Our findings underscore important clinical implications. First, laser enucleation should be considered as a viable surgical option in patients with PCa [24]. The safety profile of laser techniques may reduce postoperative morbidity, facilitating faster recovery also for challenging cases [25]. Therefore, our results support a paradigm shift in surgical management of LUTS in PCa patients. Future studies should assess long-term functional and oncologic outcomes and evaluate implementation strategies for broader adoption of laser enucleation [26]. Importantly, integrating laser enucleation into standard practice will require structured training programs to overcome the steep learning curve [27]. Moreover, healthcare systems should consider investing in laser technology infrastructure, especially in high-volume centers, to maximize accessibility and patient benefit [28].

This study represents, to the best of our knowledge, the largest analysis of the perioperative outcomes and trends of TURP, HoLEP, and ThuLEP in patients with PCa. However, several important limitations should be noted. First of all, the retrospective design and reliance on billing data may introduce potential inaccuracies due to coding errors or misclassificationsm as well as due to underreporting or overreporting of some outcomes. Additionally, important clinical details such as tumor stage (incidental or advanced PCa), complete oncological status (i.e., Gleason score, tumor size, TNM classification), operative time, patient laboratory findings (including PSA levels), and detailed patient comorbidity profiles (including ASA score or Charlson Comorbidity Index) were not available for analysis. Accordingly, histopathological findings and prior PCa treatments were missing. Based on the previous notion, no subgroup analyses (e.g. advanced versus not advanced PCa) could be performed. Due to the structure of the GRAND registry, we were unable to identify or exclude repeat surgeries. As such, it is possible that a small number of patients who underwent more than one intervention over the study period may be included more than once. Still, in an attempt to overcome these limitations, we performed a holistic analysis comparing PCa versus no PCa patients, as well as TURP versus laser enucleation. Of note, the absence of long-term data on functional outcomes, recurrence rates, and patient quality of life further limits the conclusions of this study. Lastly, as the findings are specific to the German healthcare system, caution is warranted in extrapolating these results to countries with different healthcare systems and surgical practices.

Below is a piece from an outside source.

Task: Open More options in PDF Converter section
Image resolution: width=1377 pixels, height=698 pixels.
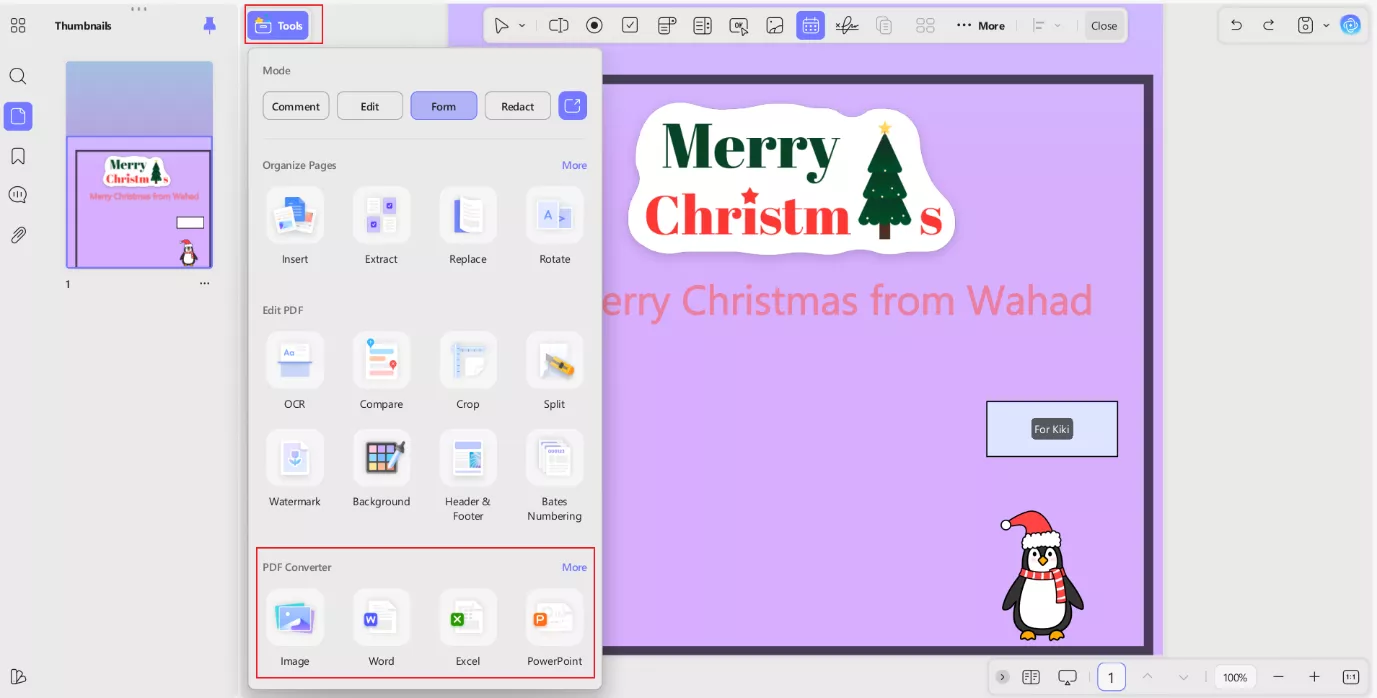Action: (x=574, y=567)
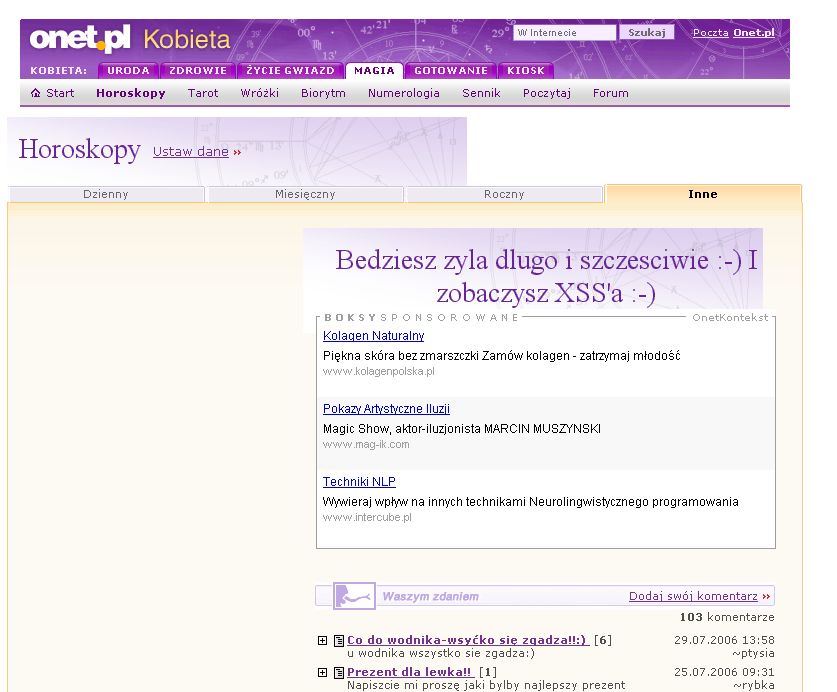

Our analysis highlights the increasing adoption of laser enucleation techniques, such as HoLEP and ThuLEP. Patients with PCa undergoing laser enucleation display similar perioperative outcomes compared to those without PCa. On the contrary, TURP in patients with PCa is associated with worse perioperative outcomes compared to patients with PCa undergoing HoLEP or ThuLEP as well as compared to patients without PCa undergoing TURP. However, these findings should be interpreted with caution, as TURP is the preferred surgical approach in specific clinical contexts where laser enucleation may not be feasible or indicated, such as in patients with locally advanced disease and severe LUTS. Each surgical approach has unique advantages and limitations that must be carefully weighed based on patient-specific factors and surgeon expertise to ensure optimal clinical decision-making.